> **RECORDED INFORMATION**:
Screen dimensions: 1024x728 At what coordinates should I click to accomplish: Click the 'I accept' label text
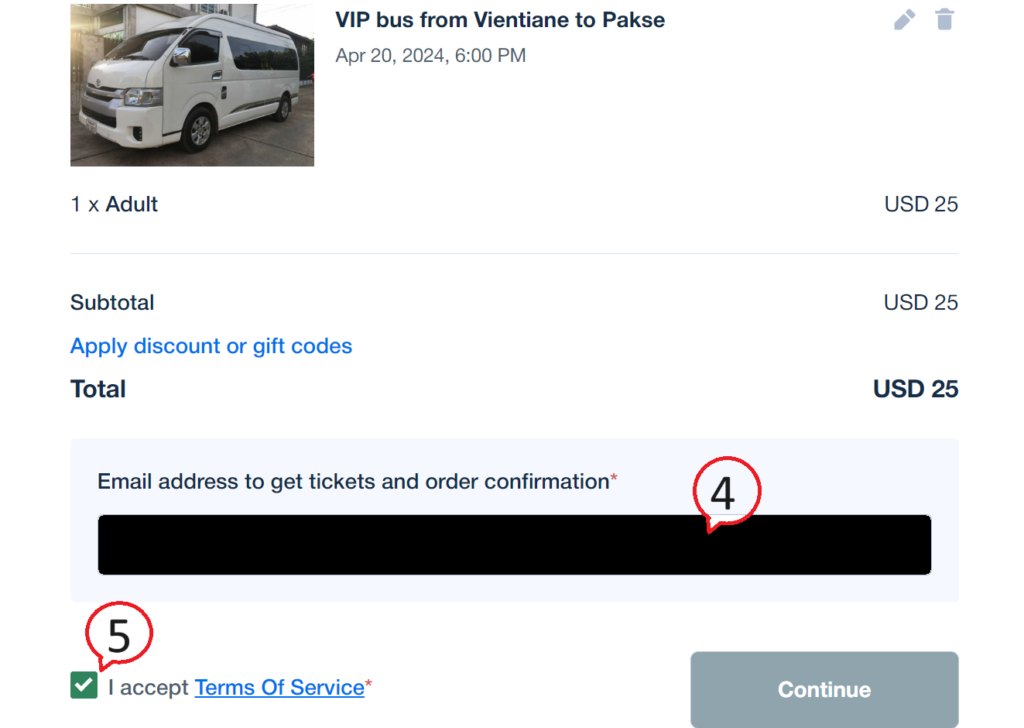coord(148,688)
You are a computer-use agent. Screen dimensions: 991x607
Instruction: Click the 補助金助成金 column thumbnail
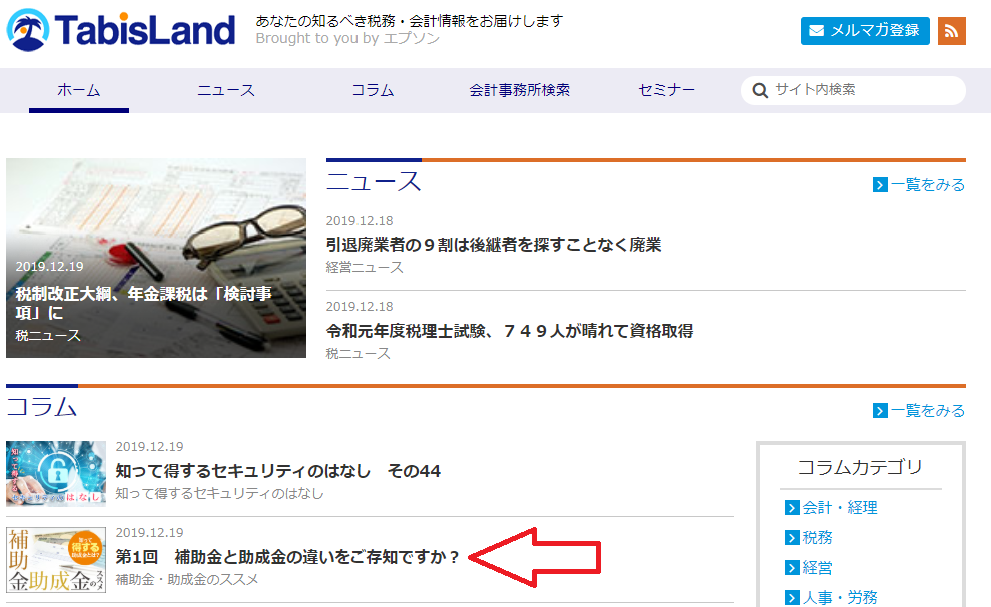[56, 560]
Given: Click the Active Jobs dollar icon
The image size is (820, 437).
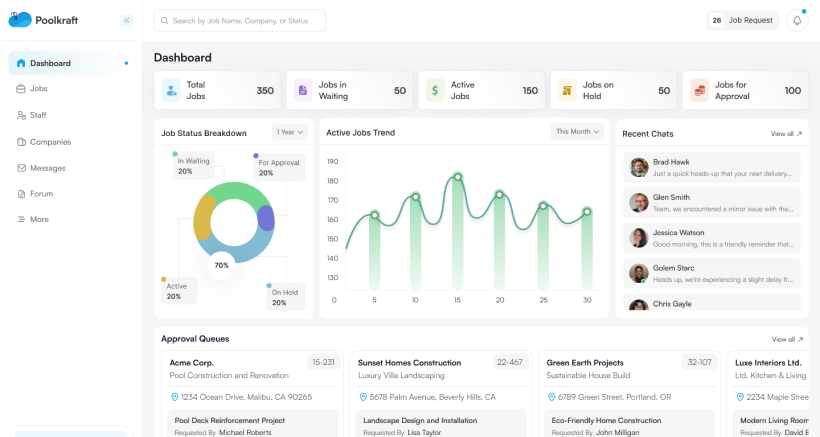Looking at the screenshot, I should [x=435, y=91].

> **TASK**: Rewrite all of the data above, replacing "Screen dimensions" with "Display size" and keeping everything else the same. Leave out the pictures.

> **THE SOLUTION**:
Display size: 1024x728 At what coordinates should I click to accomplish: Click the 'I accept' label text
coord(148,688)
You are a computer-use agent. Display size: 991x607
Instruction: Click the 補助金助成金 column thumbnail
[56, 560]
Given: Click the Active Jobs dollar icon
The image size is (820, 437).
Looking at the screenshot, I should [x=435, y=91].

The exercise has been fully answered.